• [RECORDS SUPPLIED]
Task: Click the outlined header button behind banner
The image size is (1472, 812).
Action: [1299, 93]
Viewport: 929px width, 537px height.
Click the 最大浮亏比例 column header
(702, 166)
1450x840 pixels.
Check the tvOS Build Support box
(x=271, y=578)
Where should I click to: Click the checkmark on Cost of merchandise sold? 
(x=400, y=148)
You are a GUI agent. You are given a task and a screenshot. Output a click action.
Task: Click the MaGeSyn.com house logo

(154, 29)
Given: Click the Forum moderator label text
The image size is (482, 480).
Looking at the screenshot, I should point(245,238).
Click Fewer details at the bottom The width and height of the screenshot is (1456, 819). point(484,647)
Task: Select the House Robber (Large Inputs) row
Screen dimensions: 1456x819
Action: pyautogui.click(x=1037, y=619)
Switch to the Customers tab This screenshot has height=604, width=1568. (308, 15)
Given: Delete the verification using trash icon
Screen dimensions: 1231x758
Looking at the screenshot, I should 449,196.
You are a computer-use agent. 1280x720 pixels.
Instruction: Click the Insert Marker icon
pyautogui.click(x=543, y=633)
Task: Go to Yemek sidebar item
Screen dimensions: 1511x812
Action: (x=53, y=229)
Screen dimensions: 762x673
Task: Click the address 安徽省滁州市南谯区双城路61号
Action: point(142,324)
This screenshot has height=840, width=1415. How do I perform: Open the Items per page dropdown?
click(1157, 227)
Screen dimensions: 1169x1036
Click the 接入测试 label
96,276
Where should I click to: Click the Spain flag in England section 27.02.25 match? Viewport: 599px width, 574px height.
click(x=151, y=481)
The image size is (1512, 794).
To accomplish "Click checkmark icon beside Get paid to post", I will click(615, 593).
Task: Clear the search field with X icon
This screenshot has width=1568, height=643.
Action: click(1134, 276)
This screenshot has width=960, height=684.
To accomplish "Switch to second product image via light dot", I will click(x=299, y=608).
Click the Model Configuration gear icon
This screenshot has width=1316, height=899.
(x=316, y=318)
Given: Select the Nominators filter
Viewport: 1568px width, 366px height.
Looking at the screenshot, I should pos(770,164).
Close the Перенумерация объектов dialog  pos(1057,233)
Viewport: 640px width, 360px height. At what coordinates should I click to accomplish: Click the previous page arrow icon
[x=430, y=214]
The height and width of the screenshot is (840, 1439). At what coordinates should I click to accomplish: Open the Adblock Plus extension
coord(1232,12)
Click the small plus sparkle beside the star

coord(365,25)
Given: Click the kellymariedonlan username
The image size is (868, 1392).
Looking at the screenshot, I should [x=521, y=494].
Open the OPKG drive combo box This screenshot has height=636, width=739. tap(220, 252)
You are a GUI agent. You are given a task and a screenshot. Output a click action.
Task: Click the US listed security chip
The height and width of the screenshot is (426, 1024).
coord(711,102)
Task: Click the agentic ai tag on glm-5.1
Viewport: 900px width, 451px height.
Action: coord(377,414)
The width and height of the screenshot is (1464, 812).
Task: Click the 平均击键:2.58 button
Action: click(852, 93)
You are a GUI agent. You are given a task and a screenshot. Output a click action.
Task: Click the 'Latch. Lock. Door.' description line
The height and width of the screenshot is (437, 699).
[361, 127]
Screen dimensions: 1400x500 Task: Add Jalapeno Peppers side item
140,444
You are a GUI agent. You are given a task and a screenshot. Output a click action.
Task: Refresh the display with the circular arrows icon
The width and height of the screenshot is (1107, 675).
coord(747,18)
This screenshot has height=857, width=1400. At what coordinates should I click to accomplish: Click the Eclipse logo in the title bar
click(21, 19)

• [WHAT YOU WILL DO] From the first line of the data through the line with "This screenshot has width=960, height=684.", quote each line exactly and add nothing else.

• [WRITTEN SOLUTION]
Task: Click the outlined header button behind banner
The image size is (1472, 812).
Action: [1299, 93]
Viewport: 929px width, 537px height.
Click the 最大浮亏比例 column header
(702, 166)
1450x840 pixels.
Check the tvOS Build Support box
(x=271, y=578)
Where should I click to: Click the checkmark on Cost of merchandise sold? 
(x=400, y=148)
You are a GUI agent. You are given a task and a screenshot. Output a click action.
Task: Click the MaGeSyn.com house logo

(154, 29)
Given: Click the Forum moderator label text
The image size is (482, 480).
Looking at the screenshot, I should point(245,238).
Click Fewer details at the bottom The width and height of the screenshot is (1456, 819). point(484,647)
Task: Select the House Robber (Large Inputs) row
Screen dimensions: 1456x819
Action: pyautogui.click(x=1037, y=619)
Switch to the Customers tab This screenshot has height=604, width=1568. (308, 15)
Given: Delete the verification using trash icon
Screen dimensions: 1231x758
Looking at the screenshot, I should 449,196.
You are a computer-use agent. 1280x720 pixels.
Instruction: Click the Insert Marker icon
pyautogui.click(x=543, y=633)
Task: Go to Yemek sidebar item
Screen dimensions: 1511x812
Action: (x=53, y=229)
Screen dimensions: 762x673
Task: Click the address 安徽省滁州市南谯区双城路61号
Action: point(142,324)
This screenshot has height=840, width=1415. How do I perform: Open the Items per page dropdown?
click(1157, 227)
Screen dimensions: 1169x1036
Click the 接入测试 label
96,276
Where should I click to: Click the Spain flag in England section 27.02.25 match? Viewport: 599px width, 574px height.
click(x=151, y=481)
The image size is (1512, 794).
To accomplish "Click checkmark icon beside Get paid to post", I will click(615, 593).
Task: Clear the search field with X icon
This screenshot has width=1568, height=643.
Action: click(1134, 276)
This screenshot has width=960, height=684.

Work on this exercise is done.